* _Task to carry out_
Exactly the lines from the one containing "Switch to the OUTPUT tab" through the final line of the data below, with pictures omitted, make up the answer.
[[ Dataset extract open ]]
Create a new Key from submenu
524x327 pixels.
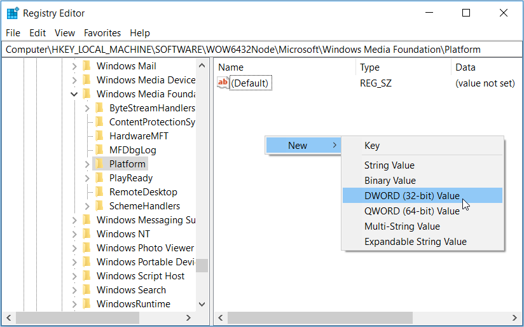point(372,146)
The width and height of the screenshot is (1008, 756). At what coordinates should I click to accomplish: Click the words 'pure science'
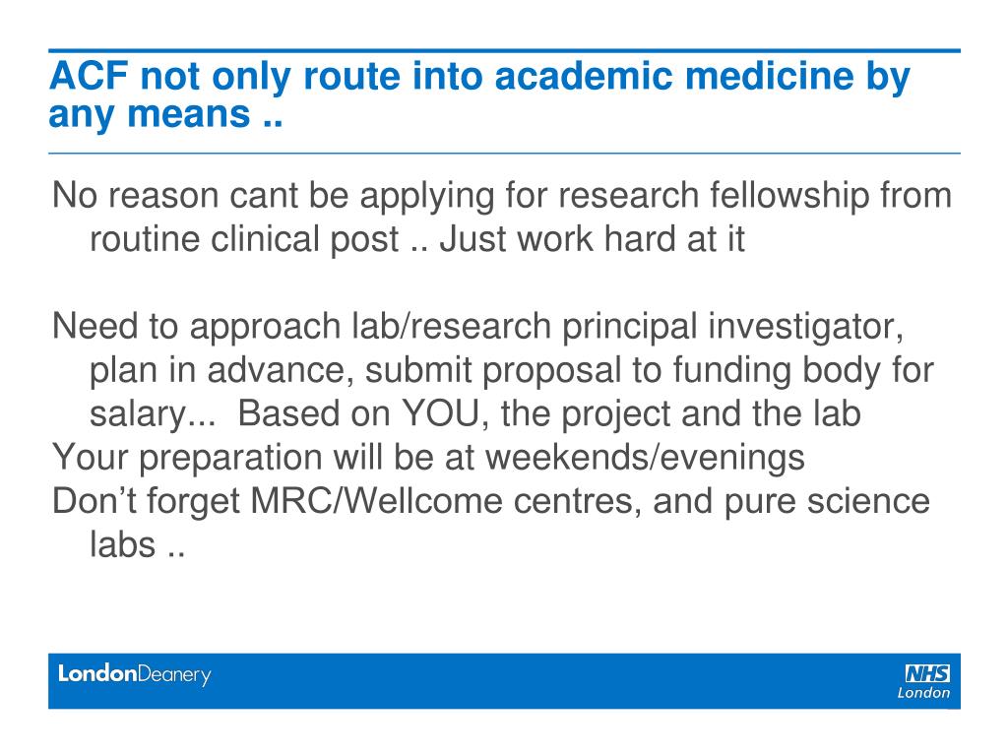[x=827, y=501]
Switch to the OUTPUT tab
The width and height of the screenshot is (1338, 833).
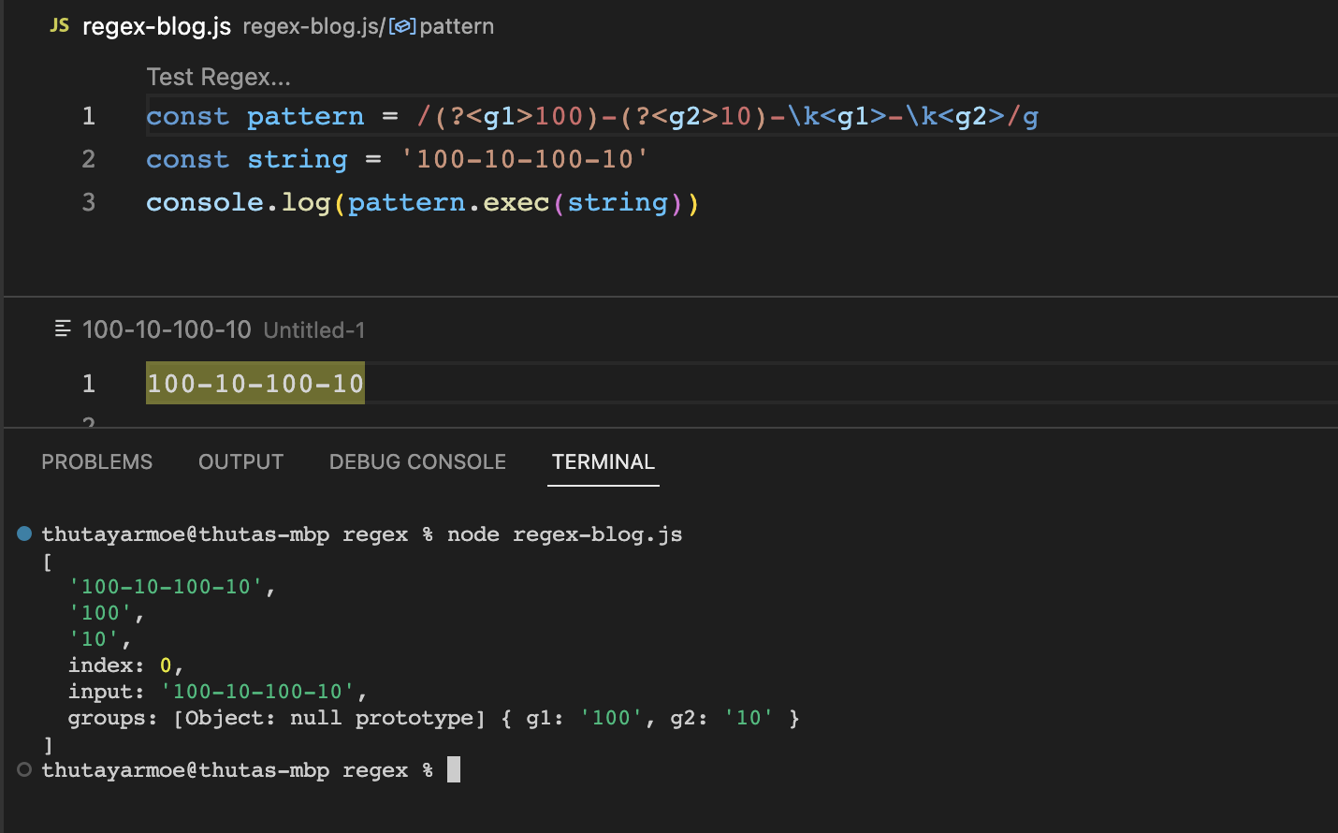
[[ Dataset extract closed ]]
* _Written solution_
Switch to the OUTPUT tab
The width and height of the screenshot is (1338, 833).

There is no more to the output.